Gazali
Gazali (1058-1111), büyük bir İslam düşünürüdür. 1058’de, İran’da Tus kentinde doğdu. Küçük yaşta babası ölünce kardeşiyle birlikte bir medreseye sığındı. Uzun süre bu medresede öğrenim gördü. Sonra bilgisini artırmak amacıyla Nişabur’a gitti. Burada parlak bir öğrenci olarak sivrildi. 1085’te Büyük Selçuklu veziri Nizamülmülk’ün çağrısı üzerine gittiği Bağdat’ta da kendini gösterdi. Nizamülmülk 1091’de Gazali’yi Bağdat’ ta kendisinin kurdurduğu Nizamiye Medresesi’ne müderris (öğretmen) olarak atadı. Burada verdiği derslerle büyük ün kazanan Gazali 1095’te görevinden ayrılarak 10 yıl kadar Şam, Kudüs, Mekke ve Tunus’ta içine kapalı bir yaşam sürdü. 1106’da Nizamülmülk’ün oğlu vezir Fahrülmülk’ün çağrısı üzerine Nişabur’daki Nizamiye Medresesi’nde yeniden ders vermeye başladı. 1110’da bu görevinden ayrılarak Tus’a döndü; bir yıl sonra da burada öldü.

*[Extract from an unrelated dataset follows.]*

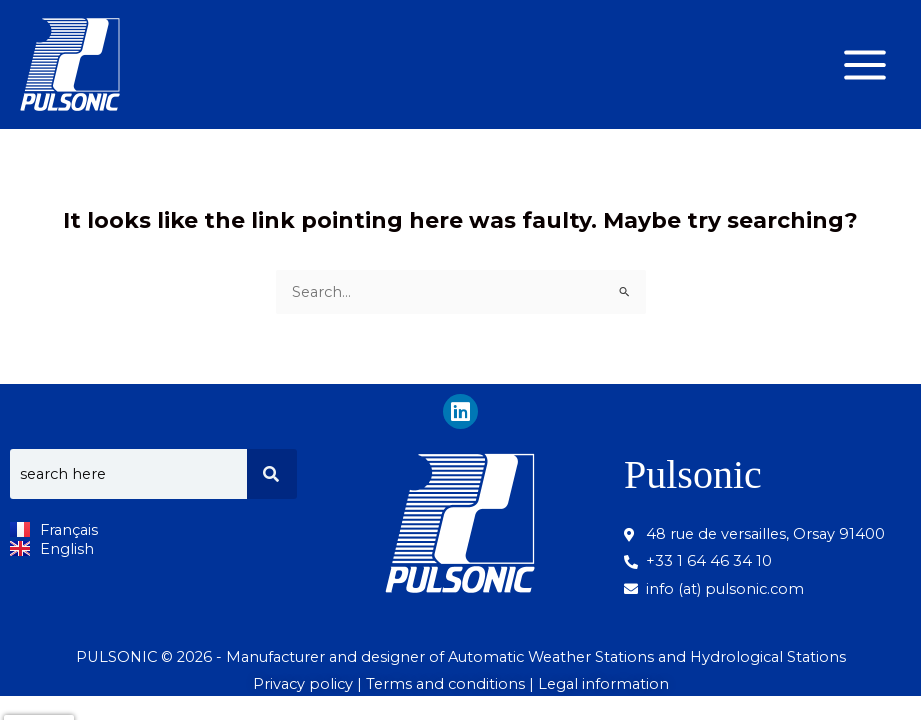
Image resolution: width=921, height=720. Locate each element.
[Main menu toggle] (865, 65)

Gazali İslam dünyasında farklı düşüncelerin yoğun biçimde tartışıldığı bir dönemde yaşadı. Bu yüzden o da yaşamı boyunca çeşitli düşüncelerin etkisinde kaldı, bazılarına da sert eleştiriler yöneltti. Gazali gençlik yıllarında, inanç ilkelerini akıl yoluyla açıklamaya çalışan bir İslam bilimi olan kelamla uğraştı, ama sonraları inanca ulaşmak için akıl yolunu izlemenin inkâra götürebileceği düşüncesiyle kelamdan vazgeçti. Felsefeye de, duyuların insanı yanıltabileceği, aklın felsefe sorularına cevap ararken birçok çelişkiye düştüğü, bundan dolayı da gerçeği bulamayacağı düşüncesiyle karşı çıktı. En sağlam yolun tasavvuf olduğunu öne sürdü, bilginin en doğru biçimde sezgiyle elde edilebileceğini, akılla kavranamayan gerçeklerin tasavvuf yoluyla bilinebileceğini savundu. Gazali tasavvufu Sünni düşünce çerçevesinde yeniden temellendirmeye çalıştı. Ünlü yapıtı İhyau Ulumi’d- Diride (“Dinsel Bilimlerin Canlandırılması”) tasavvufu birçok bölümü bulunan dinsel bir bilim olarak sistemleştirmiştir. Gazali’nin görüşleri sonraki yüzyıllarda da etkili oldu, İslam dünyasındaki kelam ve felsefe tartışmaları onun düşünceleri karşısında giderek canlılığını yitirdi.